RECORD EXTRACTS -
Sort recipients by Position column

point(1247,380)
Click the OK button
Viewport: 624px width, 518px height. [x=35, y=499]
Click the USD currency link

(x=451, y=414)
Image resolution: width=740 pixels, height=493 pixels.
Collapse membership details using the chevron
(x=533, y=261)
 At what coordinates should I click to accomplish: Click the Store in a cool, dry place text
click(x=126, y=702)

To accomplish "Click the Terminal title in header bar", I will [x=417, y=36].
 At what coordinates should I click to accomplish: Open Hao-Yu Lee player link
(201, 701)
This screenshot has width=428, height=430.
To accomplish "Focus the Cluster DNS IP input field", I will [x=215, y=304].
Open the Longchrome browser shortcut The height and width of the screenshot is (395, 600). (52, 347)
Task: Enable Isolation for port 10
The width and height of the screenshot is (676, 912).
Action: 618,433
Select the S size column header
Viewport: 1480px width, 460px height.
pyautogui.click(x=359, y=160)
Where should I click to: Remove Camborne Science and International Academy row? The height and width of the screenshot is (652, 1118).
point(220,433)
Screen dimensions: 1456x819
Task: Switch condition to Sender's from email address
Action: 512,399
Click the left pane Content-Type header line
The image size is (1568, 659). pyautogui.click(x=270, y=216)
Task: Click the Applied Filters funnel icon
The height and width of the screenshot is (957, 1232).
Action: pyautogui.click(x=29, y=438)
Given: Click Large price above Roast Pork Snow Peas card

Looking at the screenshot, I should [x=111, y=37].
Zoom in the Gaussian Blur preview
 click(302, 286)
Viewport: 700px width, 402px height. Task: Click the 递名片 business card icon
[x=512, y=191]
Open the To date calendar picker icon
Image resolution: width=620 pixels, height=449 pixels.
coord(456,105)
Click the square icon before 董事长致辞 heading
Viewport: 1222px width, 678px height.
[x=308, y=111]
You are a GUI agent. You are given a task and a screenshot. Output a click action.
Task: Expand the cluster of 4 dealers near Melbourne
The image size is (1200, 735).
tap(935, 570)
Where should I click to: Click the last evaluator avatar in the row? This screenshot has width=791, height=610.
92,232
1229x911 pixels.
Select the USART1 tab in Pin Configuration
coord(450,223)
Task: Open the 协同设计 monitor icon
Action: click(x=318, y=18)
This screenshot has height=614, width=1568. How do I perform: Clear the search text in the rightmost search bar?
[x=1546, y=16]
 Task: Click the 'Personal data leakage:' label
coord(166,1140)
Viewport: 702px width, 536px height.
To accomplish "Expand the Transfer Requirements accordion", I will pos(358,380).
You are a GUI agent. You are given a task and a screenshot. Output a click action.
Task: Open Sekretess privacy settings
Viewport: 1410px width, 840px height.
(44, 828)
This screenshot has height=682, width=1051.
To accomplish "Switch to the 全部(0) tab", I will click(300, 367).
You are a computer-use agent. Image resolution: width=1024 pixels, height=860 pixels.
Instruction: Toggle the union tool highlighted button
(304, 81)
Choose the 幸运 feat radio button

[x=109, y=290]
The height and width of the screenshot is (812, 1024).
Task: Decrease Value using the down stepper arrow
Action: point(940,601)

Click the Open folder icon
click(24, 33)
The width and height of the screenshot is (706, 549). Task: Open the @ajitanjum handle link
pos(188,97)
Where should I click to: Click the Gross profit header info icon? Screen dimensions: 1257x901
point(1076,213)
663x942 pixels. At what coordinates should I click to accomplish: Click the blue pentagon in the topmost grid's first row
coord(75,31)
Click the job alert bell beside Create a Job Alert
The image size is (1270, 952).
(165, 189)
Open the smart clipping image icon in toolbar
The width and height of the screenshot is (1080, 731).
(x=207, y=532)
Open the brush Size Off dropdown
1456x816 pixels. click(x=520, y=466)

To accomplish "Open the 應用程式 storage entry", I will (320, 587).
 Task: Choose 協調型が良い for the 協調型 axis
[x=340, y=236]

TASK GOAL - Write out all of the entries above, exactly and in full.

EXPECTED OUTPUT -
Sort recipients by Position column

point(1247,380)
Click the OK button
Viewport: 624px width, 518px height. [x=35, y=499]
Click the USD currency link

(x=451, y=414)
Image resolution: width=740 pixels, height=493 pixels.
Collapse membership details using the chevron
(x=533, y=261)
 At what coordinates should I click to accomplish: Click the Store in a cool, dry place text
click(x=126, y=702)

To accomplish "Click the Terminal title in header bar", I will [x=417, y=36].
 At what coordinates should I click to accomplish: Open Hao-Yu Lee player link
(201, 701)
This screenshot has width=428, height=430.
To accomplish "Focus the Cluster DNS IP input field", I will [x=215, y=304].
Open the Longchrome browser shortcut The height and width of the screenshot is (395, 600). (52, 347)
Task: Enable Isolation for port 10
The width and height of the screenshot is (676, 912).
Action: 618,433
Select the S size column header
Viewport: 1480px width, 460px height.
pyautogui.click(x=359, y=160)
Where should I click to: Remove Camborne Science and International Academy row? The height and width of the screenshot is (652, 1118).
point(220,433)
Screen dimensions: 1456x819
Task: Switch condition to Sender's from email address
Action: 512,399
Click the left pane Content-Type header line
The image size is (1568, 659). pyautogui.click(x=270, y=216)
Task: Click the Applied Filters funnel icon
The height and width of the screenshot is (957, 1232).
Action: pyautogui.click(x=29, y=438)
Given: Click Large price above Roast Pork Snow Peas card

Looking at the screenshot, I should [x=111, y=37].
Zoom in the Gaussian Blur preview
 click(302, 286)
Viewport: 700px width, 402px height. Task: Click the 递名片 business card icon
[x=512, y=191]
Open the To date calendar picker icon
Image resolution: width=620 pixels, height=449 pixels.
coord(456,105)
Click the square icon before 董事长致辞 heading
Viewport: 1222px width, 678px height.
[x=308, y=111]
You are a GUI agent. You are given a task and a screenshot. Output a click action.
Task: Expand the cluster of 4 dealers near Melbourne
The image size is (1200, 735).
tap(935, 570)
Where should I click to: Click the last evaluator avatar in the row? This screenshot has width=791, height=610.
92,232
1229x911 pixels.
Select the USART1 tab in Pin Configuration
coord(450,223)
Task: Open the 协同设计 monitor icon
Action: click(x=318, y=18)
This screenshot has height=614, width=1568. How do I perform: Clear the search text in the rightmost search bar?
[x=1546, y=16]
 Task: Click the 'Personal data leakage:' label
coord(166,1140)
Viewport: 702px width, 536px height.
To accomplish "Expand the Transfer Requirements accordion", I will pos(358,380).
You are a GUI agent. You are given a task and a screenshot. Output a click action.
Task: Open Sekretess privacy settings
Viewport: 1410px width, 840px height.
(44, 828)
This screenshot has height=682, width=1051.
To accomplish "Switch to the 全部(0) tab", I will click(300, 367).
You are a computer-use agent. Image resolution: width=1024 pixels, height=860 pixels.
Instruction: Toggle the union tool highlighted button
(304, 81)
Choose the 幸运 feat radio button

[x=109, y=290]
The height and width of the screenshot is (812, 1024).
Task: Decrease Value using the down stepper arrow
Action: point(940,601)

Click the Open folder icon
click(24, 33)
The width and height of the screenshot is (706, 549). Task: Open the @ajitanjum handle link
pos(188,97)
Where should I click to: Click the Gross profit header info icon? Screen dimensions: 1257x901
point(1076,213)
663x942 pixels. At what coordinates should I click to accomplish: Click the blue pentagon in the topmost grid's first row
coord(75,31)
Click the job alert bell beside Create a Job Alert
The image size is (1270, 952).
(165, 189)
Open the smart clipping image icon in toolbar
The width and height of the screenshot is (1080, 731).
(x=207, y=532)
Open the brush Size Off dropdown
1456x816 pixels. click(x=520, y=466)

To accomplish "Open the 應用程式 storage entry", I will (320, 587).
 Task: Choose 協調型が良い for the 協調型 axis
[x=340, y=236]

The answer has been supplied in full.